Extrait:
= = = = =

Entretien avec le sociologue Youssef Nouiouar


«Le désengagement de l’État de l’enseignement de l’arabe fait le bonheur des mosquées»
Enseignement de l'arabe à la mosquée Addawa, Paris, 2002. Auteurs : SIMON ISABELLE/SIPA. Numéro de reportage : 00463383_000003

De passage à Sète, après un reportage à Lunel, j’ai pu interroger Youssef Nouiouar, sociologue et professeur d’arabe, auteur d’une thèse sur la gestion du culte musulman en France. De ses entretiens avec une cinquantaine d’imams dans la région en 2015-2016, il a tiré de nombreux enseignements. Des attentes des musulmans français vis-à-vis des dirigeants de mosquées à l’enseignement de l’arabe, ses conclusions ont parfois de quoi surprendre. Entretien.


Daoud Boughezala. Vous identifiez une date-clé dans l’histoire de l’immigration musulmane en France : 1974. Pourquoi ?

= = = = =

Données sources:
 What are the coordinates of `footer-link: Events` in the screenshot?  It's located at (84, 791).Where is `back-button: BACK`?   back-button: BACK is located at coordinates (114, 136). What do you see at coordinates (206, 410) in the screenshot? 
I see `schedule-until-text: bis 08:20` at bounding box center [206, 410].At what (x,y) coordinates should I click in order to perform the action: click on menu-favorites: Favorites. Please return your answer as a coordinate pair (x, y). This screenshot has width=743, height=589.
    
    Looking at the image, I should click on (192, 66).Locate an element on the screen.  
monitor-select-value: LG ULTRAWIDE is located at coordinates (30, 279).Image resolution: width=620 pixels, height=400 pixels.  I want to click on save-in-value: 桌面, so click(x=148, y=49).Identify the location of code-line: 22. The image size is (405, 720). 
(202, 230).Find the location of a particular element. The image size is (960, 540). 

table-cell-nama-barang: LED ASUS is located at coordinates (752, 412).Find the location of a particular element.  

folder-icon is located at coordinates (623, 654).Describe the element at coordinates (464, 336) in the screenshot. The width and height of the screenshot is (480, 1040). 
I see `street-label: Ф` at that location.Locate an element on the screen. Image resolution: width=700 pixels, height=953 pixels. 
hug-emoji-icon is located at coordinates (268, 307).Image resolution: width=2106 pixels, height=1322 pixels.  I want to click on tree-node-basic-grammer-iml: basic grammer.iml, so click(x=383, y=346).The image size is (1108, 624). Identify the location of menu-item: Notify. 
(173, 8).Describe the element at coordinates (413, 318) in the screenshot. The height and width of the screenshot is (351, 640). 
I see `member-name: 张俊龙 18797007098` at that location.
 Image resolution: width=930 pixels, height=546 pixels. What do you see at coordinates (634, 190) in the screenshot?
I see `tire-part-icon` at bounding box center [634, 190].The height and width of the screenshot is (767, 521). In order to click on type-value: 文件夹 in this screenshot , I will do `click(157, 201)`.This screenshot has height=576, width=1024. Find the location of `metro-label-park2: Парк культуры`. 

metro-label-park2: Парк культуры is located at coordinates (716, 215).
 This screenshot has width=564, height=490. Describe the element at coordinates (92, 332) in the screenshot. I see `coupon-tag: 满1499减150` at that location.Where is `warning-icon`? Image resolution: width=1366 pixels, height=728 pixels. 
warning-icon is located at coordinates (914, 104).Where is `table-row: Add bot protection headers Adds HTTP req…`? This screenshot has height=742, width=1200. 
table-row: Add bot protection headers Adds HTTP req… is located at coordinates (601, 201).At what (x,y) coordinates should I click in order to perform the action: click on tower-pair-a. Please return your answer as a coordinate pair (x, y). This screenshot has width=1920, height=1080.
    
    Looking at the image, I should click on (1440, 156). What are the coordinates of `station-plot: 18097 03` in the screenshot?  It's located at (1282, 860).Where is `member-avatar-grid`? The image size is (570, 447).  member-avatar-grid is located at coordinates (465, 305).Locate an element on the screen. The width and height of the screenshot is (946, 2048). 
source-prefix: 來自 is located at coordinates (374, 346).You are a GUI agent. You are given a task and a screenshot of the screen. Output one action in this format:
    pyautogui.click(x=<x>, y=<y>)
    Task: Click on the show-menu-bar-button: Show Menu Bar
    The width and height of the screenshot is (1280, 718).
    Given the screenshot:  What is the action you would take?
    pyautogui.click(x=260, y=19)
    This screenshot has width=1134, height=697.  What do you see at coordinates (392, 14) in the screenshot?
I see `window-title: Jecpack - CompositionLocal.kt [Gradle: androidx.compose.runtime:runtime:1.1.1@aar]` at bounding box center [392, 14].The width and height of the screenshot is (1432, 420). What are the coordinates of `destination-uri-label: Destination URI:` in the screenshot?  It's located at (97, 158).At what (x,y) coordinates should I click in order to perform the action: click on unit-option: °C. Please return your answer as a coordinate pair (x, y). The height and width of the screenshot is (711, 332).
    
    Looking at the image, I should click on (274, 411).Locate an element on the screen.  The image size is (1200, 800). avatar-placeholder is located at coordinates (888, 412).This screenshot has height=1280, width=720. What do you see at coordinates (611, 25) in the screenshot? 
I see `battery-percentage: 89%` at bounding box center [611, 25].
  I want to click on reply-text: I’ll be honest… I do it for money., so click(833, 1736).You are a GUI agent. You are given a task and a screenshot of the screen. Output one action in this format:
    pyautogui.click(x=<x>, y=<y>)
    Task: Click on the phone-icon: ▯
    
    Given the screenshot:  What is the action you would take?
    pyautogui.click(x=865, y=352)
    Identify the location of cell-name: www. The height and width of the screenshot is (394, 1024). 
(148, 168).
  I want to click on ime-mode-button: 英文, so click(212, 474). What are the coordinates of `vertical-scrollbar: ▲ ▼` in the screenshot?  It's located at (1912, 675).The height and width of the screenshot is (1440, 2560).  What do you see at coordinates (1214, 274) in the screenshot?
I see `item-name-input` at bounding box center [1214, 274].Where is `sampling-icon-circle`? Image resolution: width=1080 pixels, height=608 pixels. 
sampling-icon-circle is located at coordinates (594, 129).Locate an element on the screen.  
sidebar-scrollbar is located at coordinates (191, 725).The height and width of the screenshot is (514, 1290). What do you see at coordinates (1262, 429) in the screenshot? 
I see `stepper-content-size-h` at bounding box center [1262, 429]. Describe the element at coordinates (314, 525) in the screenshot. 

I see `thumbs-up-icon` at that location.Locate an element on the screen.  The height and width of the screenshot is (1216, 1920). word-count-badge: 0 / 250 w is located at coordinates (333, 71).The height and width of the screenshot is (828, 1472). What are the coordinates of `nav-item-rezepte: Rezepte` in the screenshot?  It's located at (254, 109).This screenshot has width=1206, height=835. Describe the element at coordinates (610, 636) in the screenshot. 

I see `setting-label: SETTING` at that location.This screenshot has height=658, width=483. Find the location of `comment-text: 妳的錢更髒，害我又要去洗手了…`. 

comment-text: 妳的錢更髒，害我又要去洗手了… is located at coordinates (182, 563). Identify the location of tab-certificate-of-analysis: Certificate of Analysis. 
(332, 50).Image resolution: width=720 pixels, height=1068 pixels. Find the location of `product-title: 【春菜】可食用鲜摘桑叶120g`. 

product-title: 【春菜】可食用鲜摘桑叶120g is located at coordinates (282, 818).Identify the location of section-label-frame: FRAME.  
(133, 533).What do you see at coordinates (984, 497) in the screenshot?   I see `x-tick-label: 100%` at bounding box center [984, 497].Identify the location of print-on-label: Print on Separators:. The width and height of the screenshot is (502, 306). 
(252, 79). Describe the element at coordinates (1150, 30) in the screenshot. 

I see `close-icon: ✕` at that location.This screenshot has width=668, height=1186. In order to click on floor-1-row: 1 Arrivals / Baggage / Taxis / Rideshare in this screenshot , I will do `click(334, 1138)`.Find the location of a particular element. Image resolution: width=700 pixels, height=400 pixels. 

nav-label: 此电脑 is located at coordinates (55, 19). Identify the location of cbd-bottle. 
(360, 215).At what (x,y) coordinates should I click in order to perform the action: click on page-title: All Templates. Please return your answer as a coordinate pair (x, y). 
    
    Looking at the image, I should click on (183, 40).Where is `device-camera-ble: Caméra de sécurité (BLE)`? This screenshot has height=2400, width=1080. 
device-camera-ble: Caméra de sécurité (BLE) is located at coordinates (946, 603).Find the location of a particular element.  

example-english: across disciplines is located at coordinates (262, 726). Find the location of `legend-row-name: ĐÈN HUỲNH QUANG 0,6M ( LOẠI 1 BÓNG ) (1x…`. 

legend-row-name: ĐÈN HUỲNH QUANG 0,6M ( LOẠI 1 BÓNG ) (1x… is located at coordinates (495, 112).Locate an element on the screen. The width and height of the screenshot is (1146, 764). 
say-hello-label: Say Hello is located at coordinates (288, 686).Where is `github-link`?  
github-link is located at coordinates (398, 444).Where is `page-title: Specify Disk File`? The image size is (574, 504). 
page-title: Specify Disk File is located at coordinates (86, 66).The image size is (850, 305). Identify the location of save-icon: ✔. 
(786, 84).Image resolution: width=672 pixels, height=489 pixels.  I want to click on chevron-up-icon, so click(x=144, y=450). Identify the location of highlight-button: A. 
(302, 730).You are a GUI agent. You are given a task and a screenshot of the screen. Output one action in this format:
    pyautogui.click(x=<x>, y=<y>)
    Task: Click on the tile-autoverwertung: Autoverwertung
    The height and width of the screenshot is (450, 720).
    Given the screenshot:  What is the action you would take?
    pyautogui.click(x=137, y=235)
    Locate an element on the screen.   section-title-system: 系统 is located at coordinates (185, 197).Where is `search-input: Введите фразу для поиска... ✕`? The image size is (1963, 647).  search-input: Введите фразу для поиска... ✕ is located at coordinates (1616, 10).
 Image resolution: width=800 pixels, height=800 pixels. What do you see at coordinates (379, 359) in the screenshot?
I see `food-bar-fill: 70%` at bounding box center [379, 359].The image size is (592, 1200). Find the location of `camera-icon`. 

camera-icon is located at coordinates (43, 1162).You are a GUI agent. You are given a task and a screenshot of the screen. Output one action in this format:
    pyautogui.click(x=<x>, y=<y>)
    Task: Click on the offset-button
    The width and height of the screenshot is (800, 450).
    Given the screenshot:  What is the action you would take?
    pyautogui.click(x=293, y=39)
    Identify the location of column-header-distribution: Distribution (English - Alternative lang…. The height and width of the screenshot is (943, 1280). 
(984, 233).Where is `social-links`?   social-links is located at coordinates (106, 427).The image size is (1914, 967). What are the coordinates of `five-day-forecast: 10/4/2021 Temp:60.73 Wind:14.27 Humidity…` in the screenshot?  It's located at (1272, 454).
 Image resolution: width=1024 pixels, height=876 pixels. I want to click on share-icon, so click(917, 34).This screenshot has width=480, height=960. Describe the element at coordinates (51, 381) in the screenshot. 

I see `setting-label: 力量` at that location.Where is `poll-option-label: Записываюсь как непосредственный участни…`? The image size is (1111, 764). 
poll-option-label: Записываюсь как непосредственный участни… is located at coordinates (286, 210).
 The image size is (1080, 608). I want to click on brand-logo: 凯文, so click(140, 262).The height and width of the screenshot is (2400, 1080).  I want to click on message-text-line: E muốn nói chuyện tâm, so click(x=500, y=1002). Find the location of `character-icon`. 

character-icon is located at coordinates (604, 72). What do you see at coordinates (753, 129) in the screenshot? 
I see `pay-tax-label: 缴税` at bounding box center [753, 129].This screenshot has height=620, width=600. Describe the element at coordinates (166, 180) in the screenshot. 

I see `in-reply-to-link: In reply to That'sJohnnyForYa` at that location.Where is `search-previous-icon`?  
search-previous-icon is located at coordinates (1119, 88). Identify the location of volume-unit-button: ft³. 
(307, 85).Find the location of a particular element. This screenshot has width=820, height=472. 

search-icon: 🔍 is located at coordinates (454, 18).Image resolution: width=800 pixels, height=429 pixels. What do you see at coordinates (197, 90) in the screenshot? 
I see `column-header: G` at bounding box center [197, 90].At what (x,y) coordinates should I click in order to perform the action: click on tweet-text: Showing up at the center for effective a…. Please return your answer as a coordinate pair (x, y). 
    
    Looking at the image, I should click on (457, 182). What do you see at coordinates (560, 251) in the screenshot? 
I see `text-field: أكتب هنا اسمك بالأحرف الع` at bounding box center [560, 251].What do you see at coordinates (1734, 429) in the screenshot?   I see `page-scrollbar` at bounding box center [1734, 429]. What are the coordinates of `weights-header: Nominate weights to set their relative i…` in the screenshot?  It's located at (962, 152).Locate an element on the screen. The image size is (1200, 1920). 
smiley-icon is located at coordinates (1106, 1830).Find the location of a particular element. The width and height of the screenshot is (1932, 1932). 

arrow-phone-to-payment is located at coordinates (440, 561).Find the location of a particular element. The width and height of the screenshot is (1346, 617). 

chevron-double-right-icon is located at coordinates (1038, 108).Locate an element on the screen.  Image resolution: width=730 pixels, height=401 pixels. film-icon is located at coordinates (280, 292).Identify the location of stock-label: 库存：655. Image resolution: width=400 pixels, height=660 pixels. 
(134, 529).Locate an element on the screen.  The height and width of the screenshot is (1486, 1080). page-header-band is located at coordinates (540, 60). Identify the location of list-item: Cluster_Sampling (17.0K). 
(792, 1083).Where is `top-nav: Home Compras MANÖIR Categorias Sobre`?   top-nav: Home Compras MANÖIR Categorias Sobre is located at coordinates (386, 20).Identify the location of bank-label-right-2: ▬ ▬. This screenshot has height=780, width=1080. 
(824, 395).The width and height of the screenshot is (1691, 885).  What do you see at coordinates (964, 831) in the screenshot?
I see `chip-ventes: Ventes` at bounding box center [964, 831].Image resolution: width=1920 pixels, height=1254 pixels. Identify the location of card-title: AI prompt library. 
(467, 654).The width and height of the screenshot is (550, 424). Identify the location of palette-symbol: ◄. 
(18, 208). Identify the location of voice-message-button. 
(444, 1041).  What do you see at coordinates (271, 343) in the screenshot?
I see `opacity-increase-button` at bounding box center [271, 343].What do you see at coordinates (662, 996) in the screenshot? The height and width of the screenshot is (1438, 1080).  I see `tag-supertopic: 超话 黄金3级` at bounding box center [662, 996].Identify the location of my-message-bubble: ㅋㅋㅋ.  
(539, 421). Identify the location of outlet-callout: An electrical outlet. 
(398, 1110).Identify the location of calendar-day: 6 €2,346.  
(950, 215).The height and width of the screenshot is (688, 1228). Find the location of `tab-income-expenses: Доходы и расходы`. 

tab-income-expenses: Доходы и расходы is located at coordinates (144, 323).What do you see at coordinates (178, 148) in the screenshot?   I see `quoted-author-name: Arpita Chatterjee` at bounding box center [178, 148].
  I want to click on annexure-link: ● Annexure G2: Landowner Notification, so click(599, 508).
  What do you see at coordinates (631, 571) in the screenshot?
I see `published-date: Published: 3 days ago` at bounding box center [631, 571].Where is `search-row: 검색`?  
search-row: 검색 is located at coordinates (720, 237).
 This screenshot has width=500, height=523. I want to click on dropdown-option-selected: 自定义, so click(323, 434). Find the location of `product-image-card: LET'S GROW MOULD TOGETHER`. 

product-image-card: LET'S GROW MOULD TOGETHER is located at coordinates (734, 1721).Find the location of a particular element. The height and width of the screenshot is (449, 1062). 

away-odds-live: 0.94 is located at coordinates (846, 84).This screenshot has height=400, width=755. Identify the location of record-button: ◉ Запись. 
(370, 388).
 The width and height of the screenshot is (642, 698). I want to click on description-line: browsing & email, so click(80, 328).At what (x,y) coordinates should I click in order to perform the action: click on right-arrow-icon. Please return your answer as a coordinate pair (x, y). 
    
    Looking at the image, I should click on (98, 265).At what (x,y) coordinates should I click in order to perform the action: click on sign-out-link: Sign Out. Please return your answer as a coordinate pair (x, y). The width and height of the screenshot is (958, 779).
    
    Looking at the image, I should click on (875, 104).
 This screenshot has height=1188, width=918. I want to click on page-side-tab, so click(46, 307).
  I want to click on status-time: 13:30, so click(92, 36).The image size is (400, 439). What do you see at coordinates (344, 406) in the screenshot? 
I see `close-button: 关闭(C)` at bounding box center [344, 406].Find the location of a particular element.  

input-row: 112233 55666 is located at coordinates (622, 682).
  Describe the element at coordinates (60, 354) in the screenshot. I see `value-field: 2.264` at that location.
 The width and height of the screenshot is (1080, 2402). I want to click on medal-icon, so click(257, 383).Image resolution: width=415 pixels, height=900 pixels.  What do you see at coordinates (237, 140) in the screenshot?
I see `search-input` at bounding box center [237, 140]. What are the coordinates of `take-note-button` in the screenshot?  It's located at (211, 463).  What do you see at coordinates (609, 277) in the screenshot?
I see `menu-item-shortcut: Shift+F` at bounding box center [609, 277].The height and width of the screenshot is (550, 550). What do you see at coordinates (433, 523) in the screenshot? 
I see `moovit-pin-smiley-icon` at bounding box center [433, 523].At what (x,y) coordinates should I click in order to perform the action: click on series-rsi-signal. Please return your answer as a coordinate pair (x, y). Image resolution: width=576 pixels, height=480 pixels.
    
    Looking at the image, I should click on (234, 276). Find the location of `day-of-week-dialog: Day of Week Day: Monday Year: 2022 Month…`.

= = = = =

Travail demandé: Recopiez le passage de l’entretien sur l’enseignement de l’arabe qui commence à «Entretien avec le» et se termine à «1974. Pourquoi ?», en substituant «Nîmes» à «Lunel».

Résultat obtenu:
Entretien avec le sociologue Youssef Nouiouar


«Le désengagement de l’État de l’enseignement de l’arabe fait le bonheur des mosquées»
Enseignement de l'arabe à la mosquée Addawa, Paris, 2002. Auteurs : SIMON ISABELLE/SIPA. Numéro de reportage : 00463383_000003

De passage à Sète, après un reportage à Nîmes, j’ai pu interroger Youssef Nouiouar, sociologue et professeur d’arabe, auteur d’une thèse sur la gestion du culte musulman en France. De ses entretiens avec une cinquantaine d’imams dans la région en 2015-2016, il a tiré de nombreux enseignements. Des attentes des musulmans français vis-à-vis des dirigeants de mosquées à l’enseignement de l’arabe, ses conclusions ont parfois de quoi surprendre. Entretien.


Daoud Boughezala. Vous identifiez une date-clé dans l’histoire de l’immigration musulmane en France : 1974. Pourquoi ?